March 1, 2007
Angel Investor Groups and Deals
Angels. An “angel” is a professional investor who offers financial support to a seed or start-up company after the company has exhausted the support of friends and family, but before the company requires venture capital. Angels are most often accredited private individuals with an entrepreneurial background, but may also be funds. Angels also offer personal support to a particular company in pursuit of angel investments and may have experience starting companies or operating established companies.
Angel Groups. The angel group structure efficiently matches investors with entrepreneurs seeking investments. Angels are more readily accessible to entrepreneurs, and the combined knowledge of numerous angels in a group more effectively screens entrepreneurs for appropriate investment opportunities. Angel groups often target particular industries or geographical areas, and the purposes of these groups may vary. Angel groups can assume different legal structures, including but not limited to the following: (1) non-profit corporations, (2) 501(c) tax-exempt corporations, (3) C corporations, (4) subchapter S corporations, (5) limited liability companies, (6) limited partnerships, (7) limited liability partnerships, and (8) informal arrangements.
Angel Deals.
Entrepreneur Presentation
Angel groups attempt to create a steady flow of investment opportunities for angel members, referred to as “deal flow,” which can be achieved through use of service providers and online application by entrepreneurs, among other methods. Groups conduct an initial screening of entrepreneurs and their respective companies to avoid investor exposure to inappropriate investment opportunities. During the screening process, angels may consider factors such as the nature of the company corporate structure and management team, contractual relationships, financial profile and operation, ownership of intellectual property and third-party validation. Most angel groups have regular meetings, at which entrepreneurs will present business pitches.

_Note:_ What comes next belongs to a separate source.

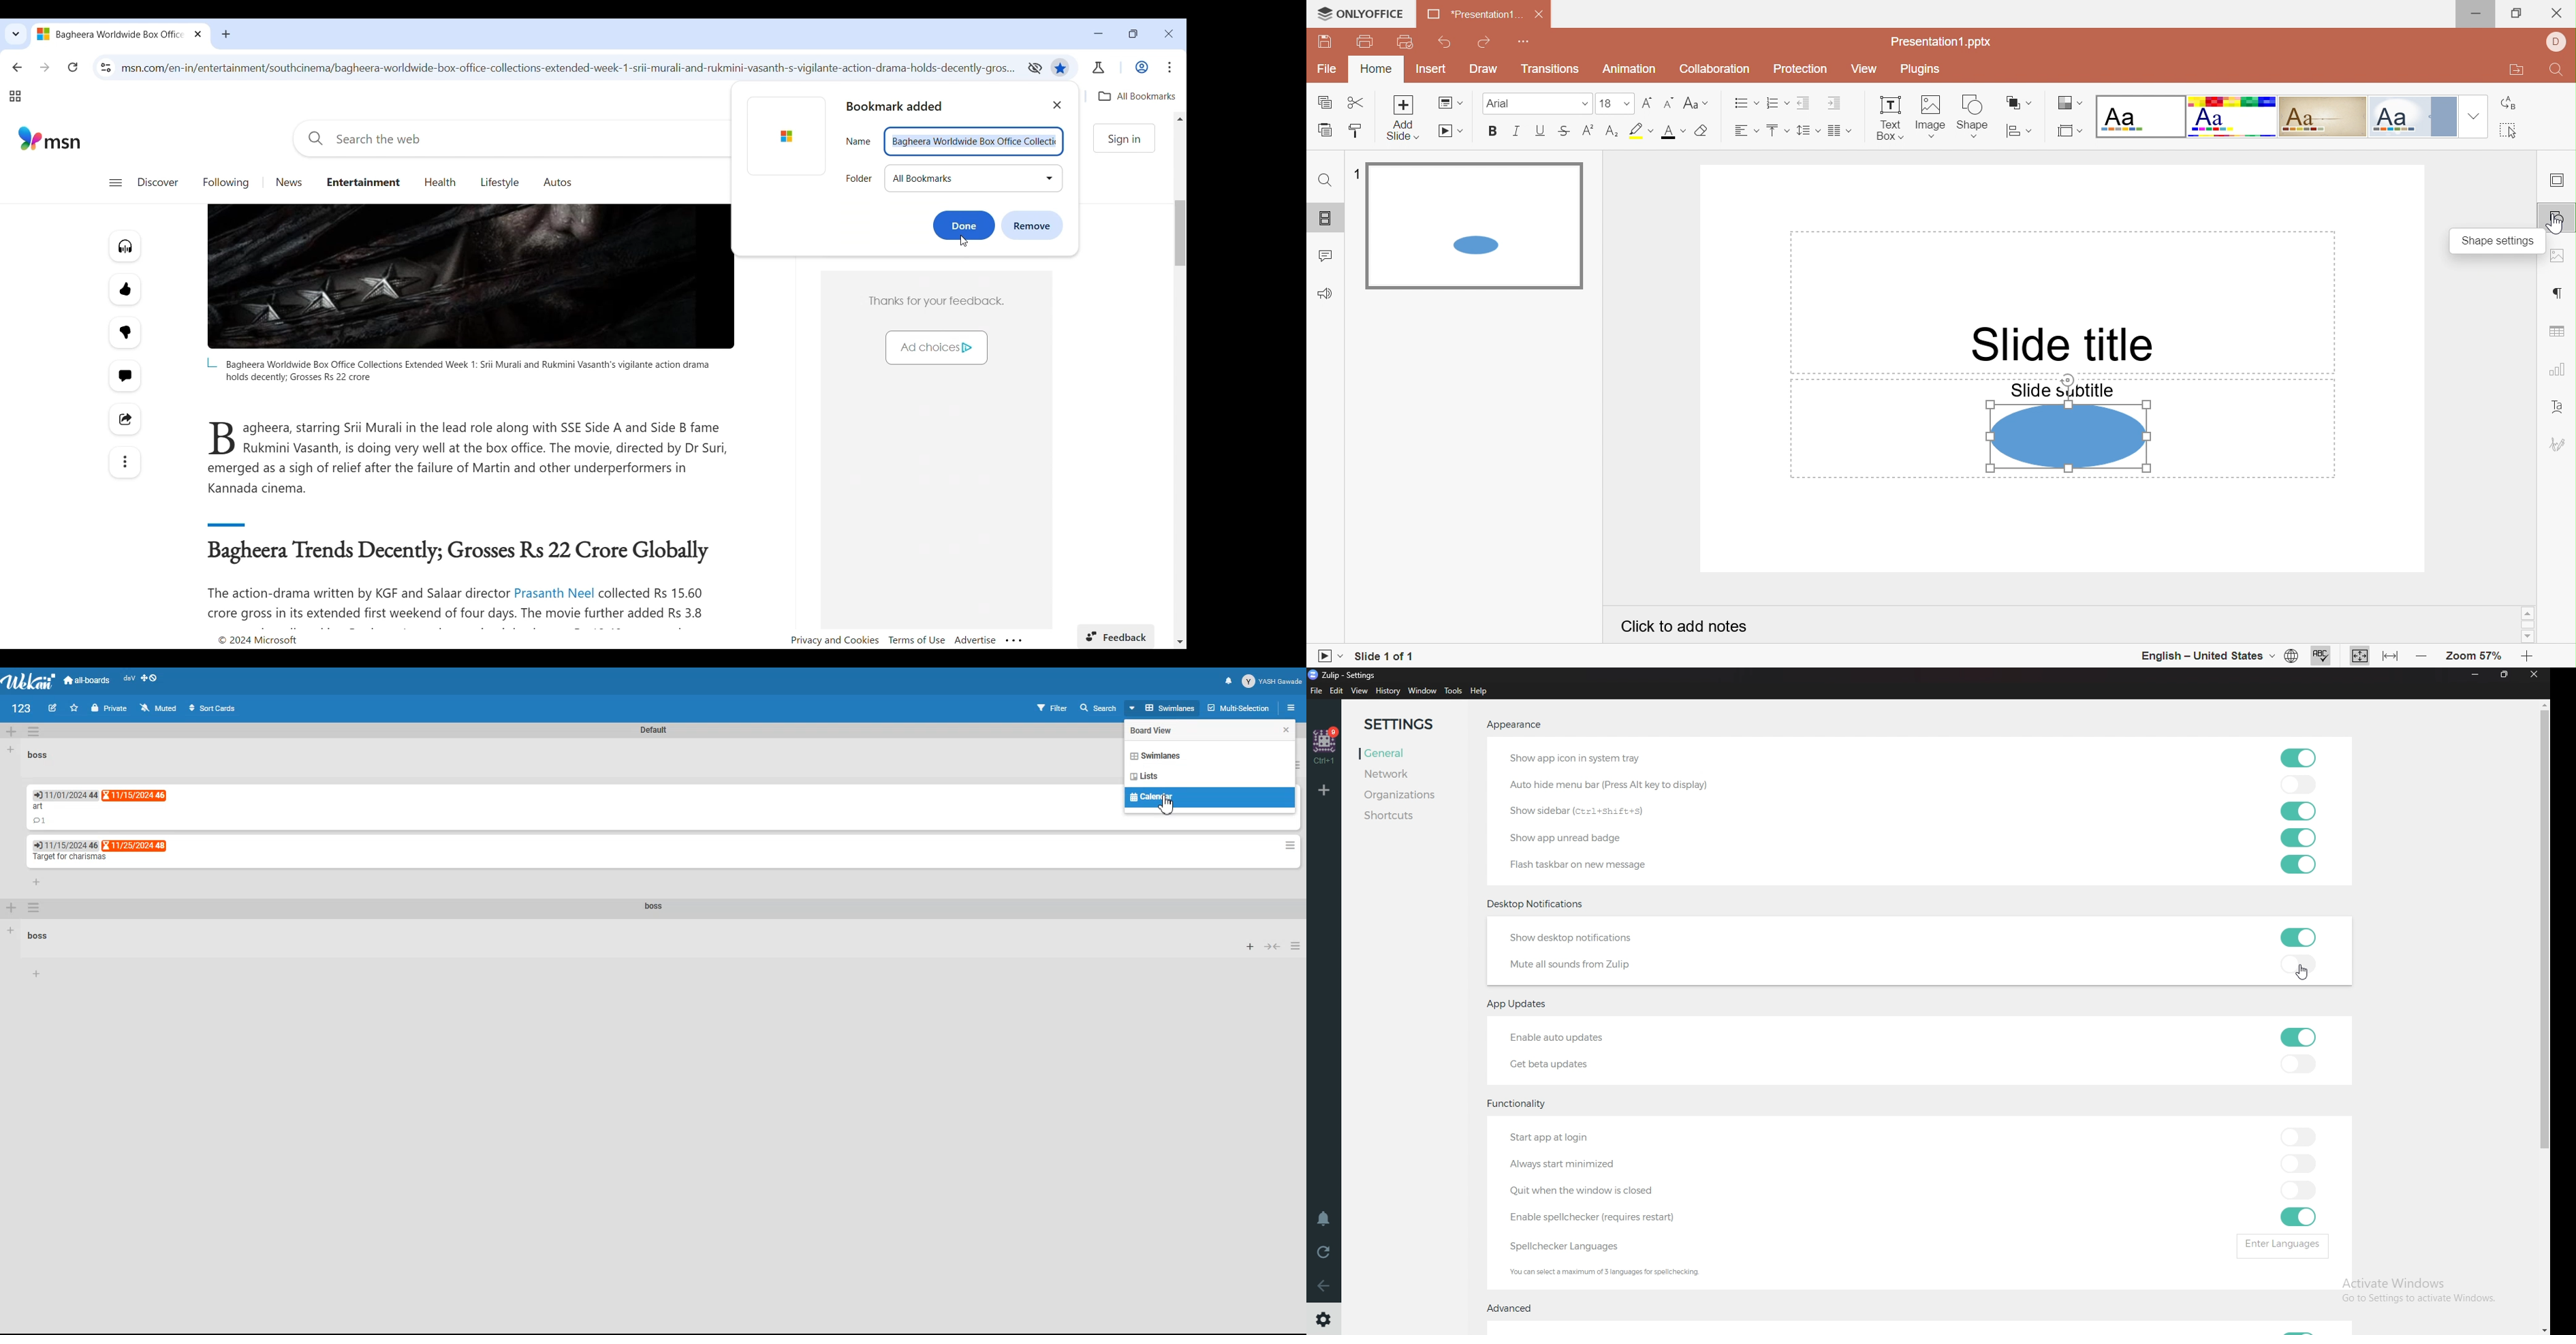 The image size is (2576, 1344). What do you see at coordinates (1137, 96) in the screenshot?
I see `Description of Bookmark this tab` at bounding box center [1137, 96].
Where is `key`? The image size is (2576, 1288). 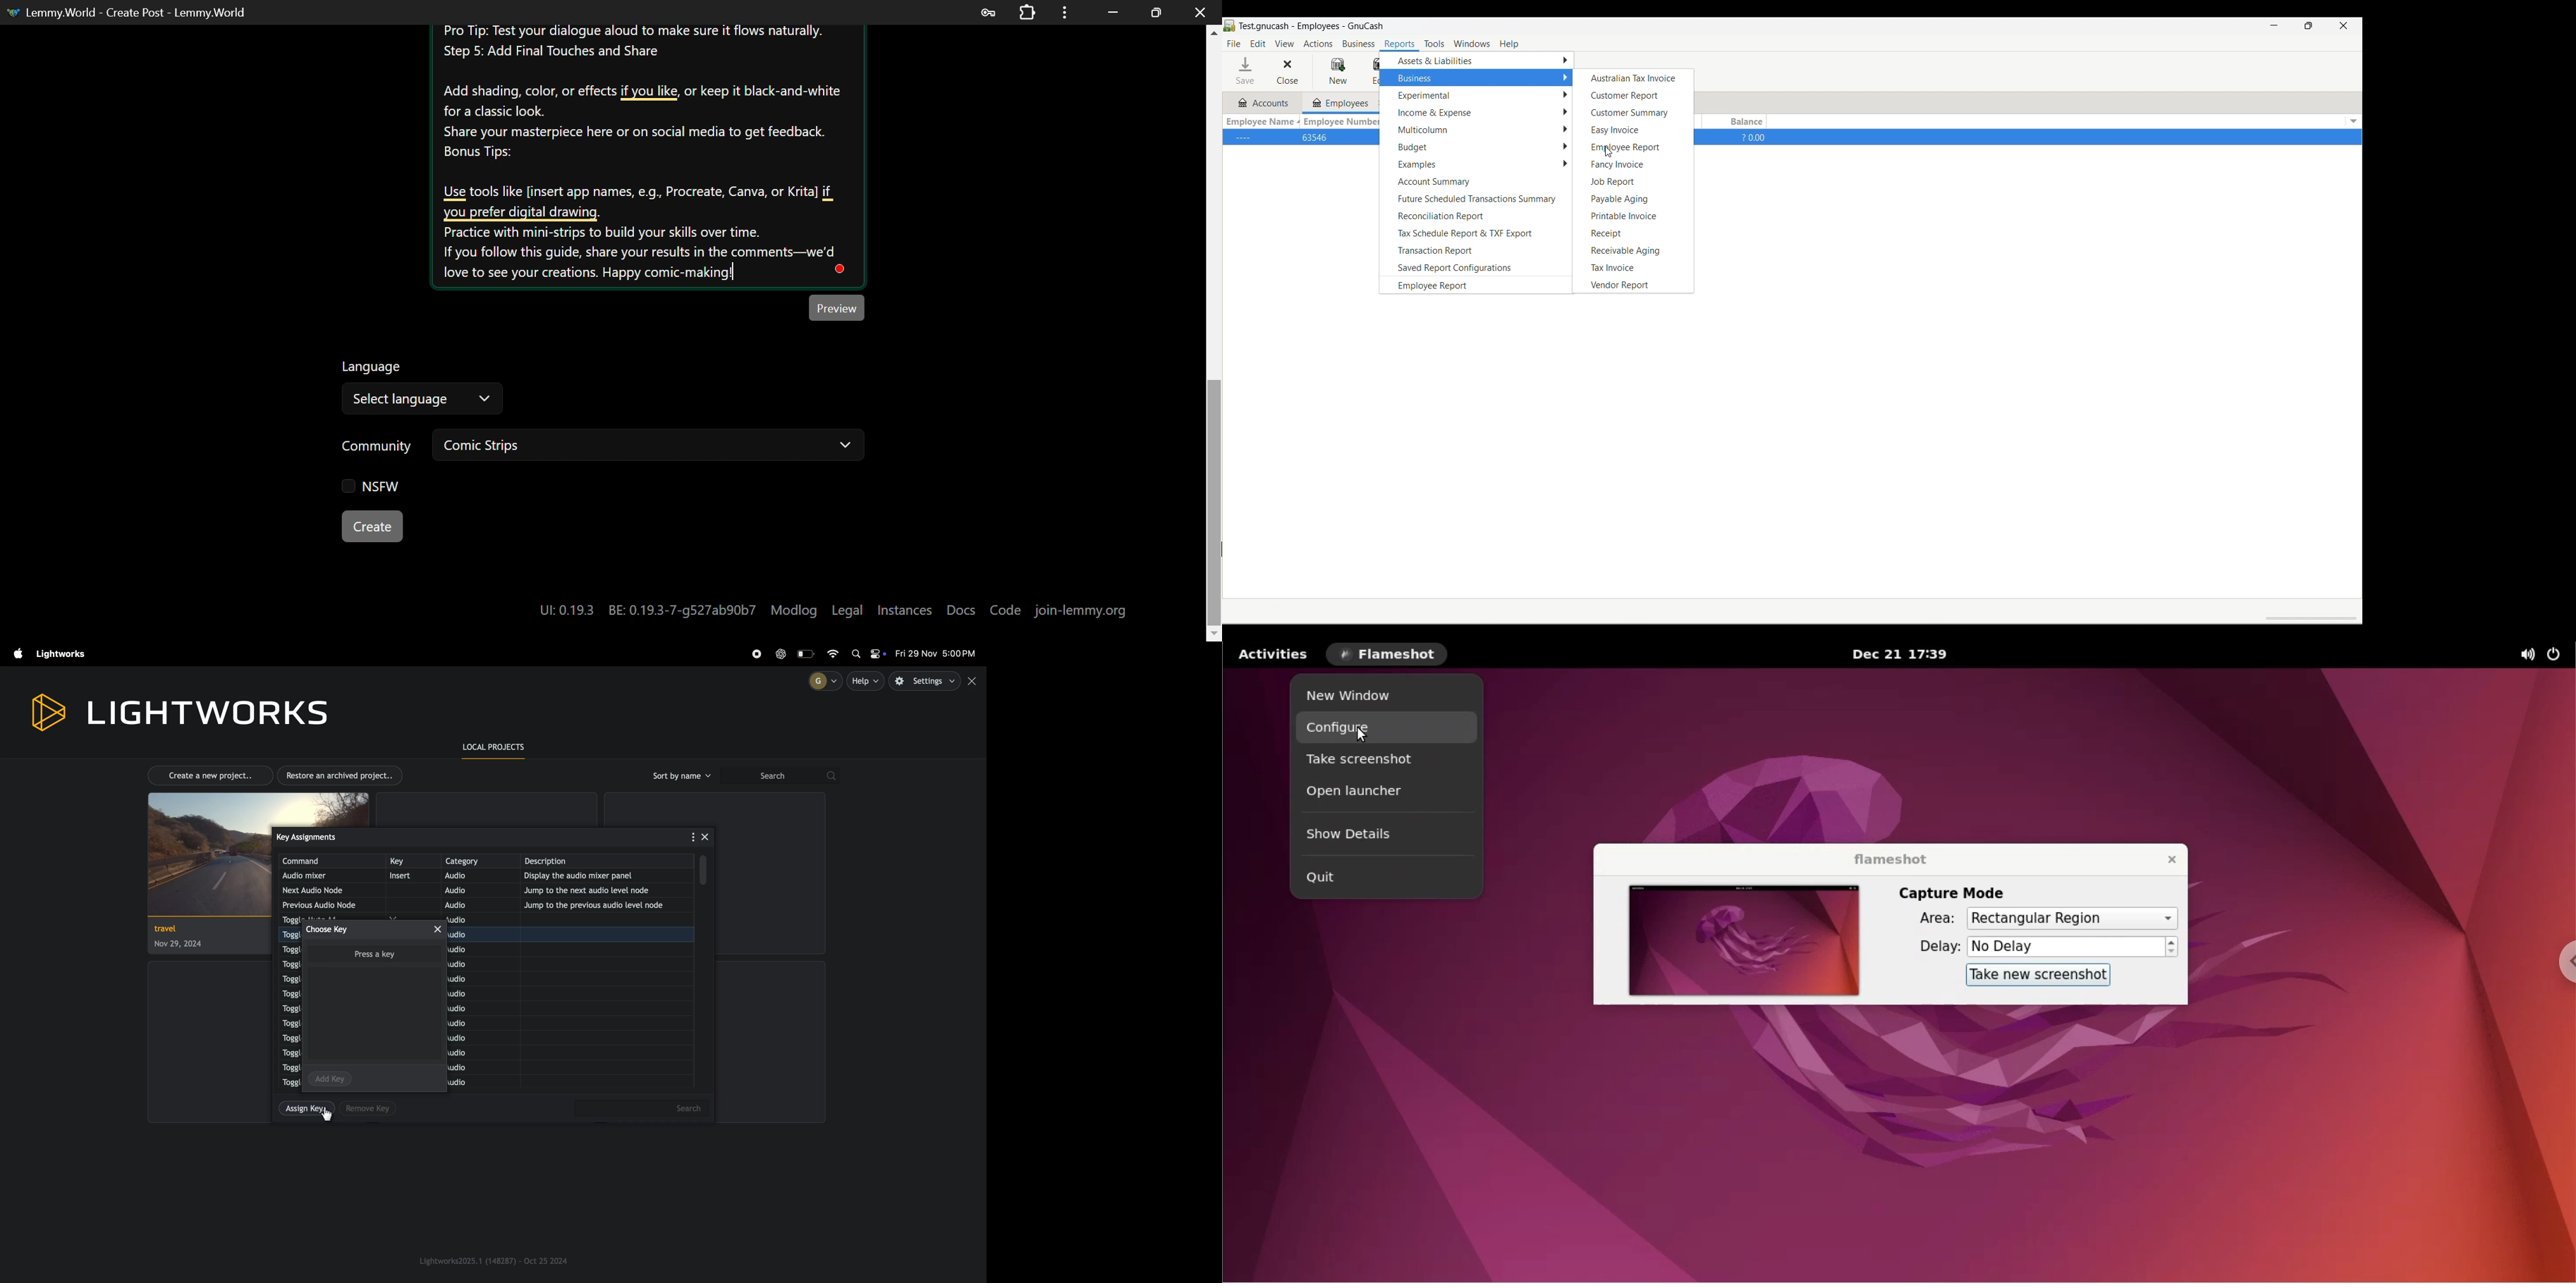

Screening of Investment Opportunities
After an entrepreneur has presented before the group of potential investors, the group or individual investors, depending on the group structure, will engage in financial valuation of the company, which may be accomplished by reference to book value, market value, income value or expected return on investment. After financial valuation, an analysis of legal documents, facilities, management structure and employees will be conducted, referred to as the “due diligence” process. If the company survives these two latter phases of scrutiny, angels will consider making an investment.
Actual Investment
After an investor has decided to offer financial support, the angel and the entrepreneur must determine the terms on which the angel is willing to invest and the entrepreneur to receive an investment. The understanding between these parties should be documented in a term sheet. Angel investors typically contribute between $25,000 and $100,000 in each company of their choice, and groups expect individual angels to contribute a certain amount annually to their choice of presenting entrepreneurs.
The two standard forms of investment are debt and equity. A debt investment indicates that the investor receives no immediate compensation for a financial contribution, and such investments may be secured or unsecured, convertible or unconvertible. A private equity investment occurs when funds are contributed to a nonpublic company in exchange for an equity or debt security, such as preferred stock or notes.
Investment may occur on an individual or a group level. Investment on a group level often involves “pooled” funds. A fund indicates that funds of multiple investors are compiled to create a collective negotiating power.
After Investment
After making an investment, an angel investor may demand an active role within the company, such as a position on the board of directors, or simply request information rights, such as regular receipt of company reports and financial statements. Entrepreneurs should communicate with their angel investors regularly and in a timely manner, relaying quarterly updates, company progress, and issues.